For the "decorative liquid":
Just brew one cup of your tea separately (make it strong) and add this tea to the water your animal is swimming in.

Kids-friendly non-alcoholic Version:
Make a strong non-caffein-containing tea like Rooibos or Lemongrass or Apple tea. (Hibiscus based tea may give a too reddish color to look authentic, but you can use it if you like that)
Add clear (unfiltered will spoil the look) apple juice to the tea. (Ratio is up to your taste, I recommend 1:1 or less juice)
Add (flavored) syrup to your taste.
For a kids party it's probably less messy to have a ready to go concoction.
But if you are adventurous and not afraid of sugar-high children you can let the children mix their own drinks...
(To do so keep the syrup separately and add a little measuring cup)

Adult-friendly non-alcoholic Version:
Basically the same recipe as for the kids but you can also use black tea, green tea and yerba mate.
If you are adventurous and not afraid of sugar-high adults let them mix their own drinks...
(To do so serve syrup separately)

Alcoholic Version:
Make tea from 7 cups of water and 6 bags of black tea.
Remove the tea bags.
Add 1 1/2 cups of sugar and the thinly peeled skin of a lemon (preferably organic and well washed beforehand)
Let it cool down to room temperature, then put it in your fridge over night.
Add the juice of the naked lemon (or even more, according to your taste)
Adjust sugar to your taste.
Fill it in a bottle by using a fine strainer.
You can add the alcohol (about 1 cup of dark rum) directly into the bottle to get a ready made concoction.
If you are adventurous and not afraid of drunk adults let them mix their own drinks...
(To do so place the alcohol bottle nearby.)

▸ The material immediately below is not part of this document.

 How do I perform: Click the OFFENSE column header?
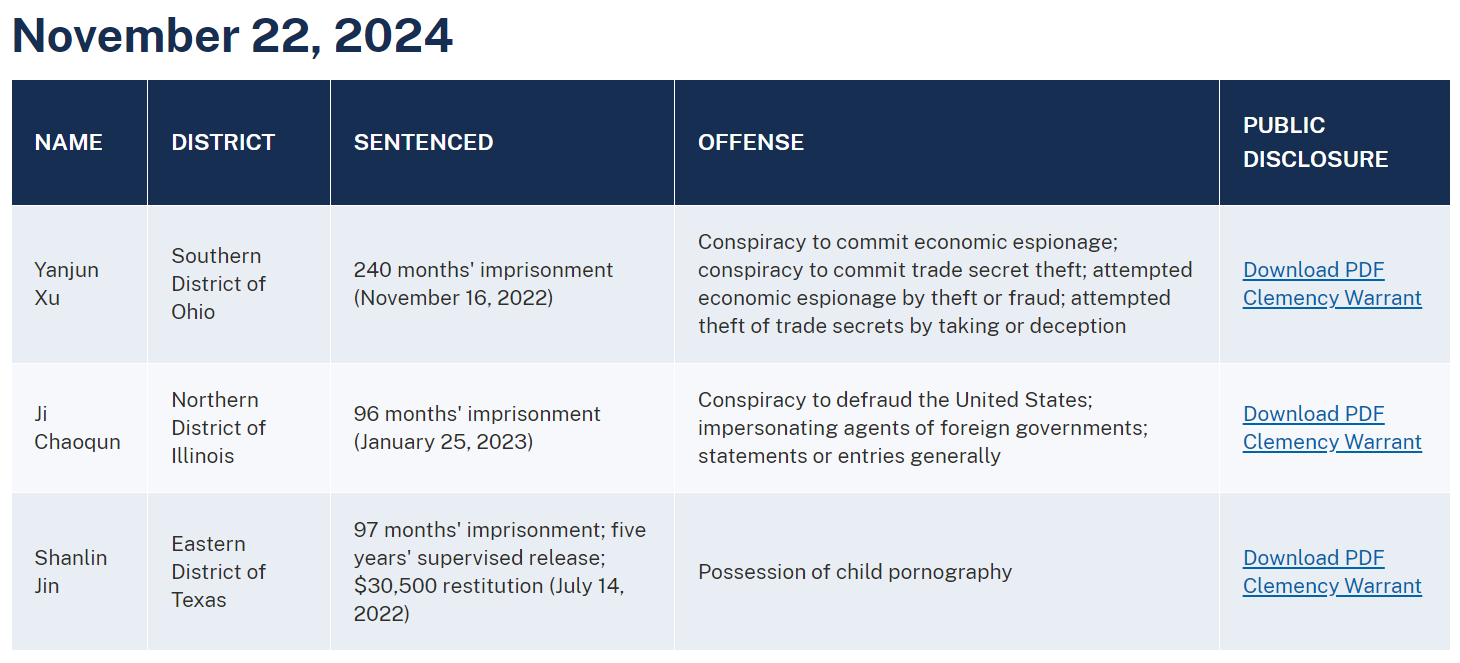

Step 7: Final Touches and Serving Suggestions

I made labels for the glasses and bottles.
To give them an old fashioned appearance I treated the paper like I did when I was a child (trying to prepare a convincing treasure map for my little brother):
I put a piece of paper in strong brewed black tea, let it sit there for a few minutes and voilà, the paper looks antique.
I was impatient and dried the labels in between layers of parchment paper I with my iron. It worked very well.
I wrote stuff like "Ethanol", "Formalin"," Axolotl Specimen" on the labels - but maybe you come up with even funnier labeling...

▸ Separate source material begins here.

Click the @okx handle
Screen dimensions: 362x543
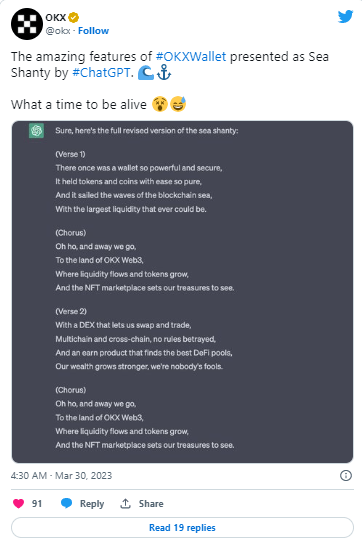coord(58,31)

To give the hole serving ceremony a laboratory like appearance I made large tweezers (I learned how to do them here: )
and a gigantic eyedropper.
The huge eyedropper works somehow but isn't perfect (It doesn't hold the water very well, so you have to be quick to get the liquid into your glass). I had an rubber ball on hand and used a piece of aquarium piping that fitted the ball. But as I'm not really sure if this construction is food safe for anyone else but aquatic animals I wouldn't use it for my guests...but It looks nice on the photo : )
If I have had a real eyedropper on hand I would have used that.
A big syringe would be nice and functional as well - and is maybe easier and cheaper to get...

The hole eyedropper thing is mostly for the show effect. I like to assemble the drinks like this:
Take a worm with your tweezers and add it to your glass.
Use the eyedropper / syringe to add some of the worms swimmingpoolwater (this is not for taste but for enhanced grossness).
Fill up your glass with the prepared tea solution.
Add the desired amount of liqueur to the drink (for the picture I just poured it, but i would strongly recommend a measuring cup for this step. Not only it helps to keep track of the alcohol consumed in your drink, it also enhances the laboratory style).
I also recommend to offer ice cubes to add to the drinks.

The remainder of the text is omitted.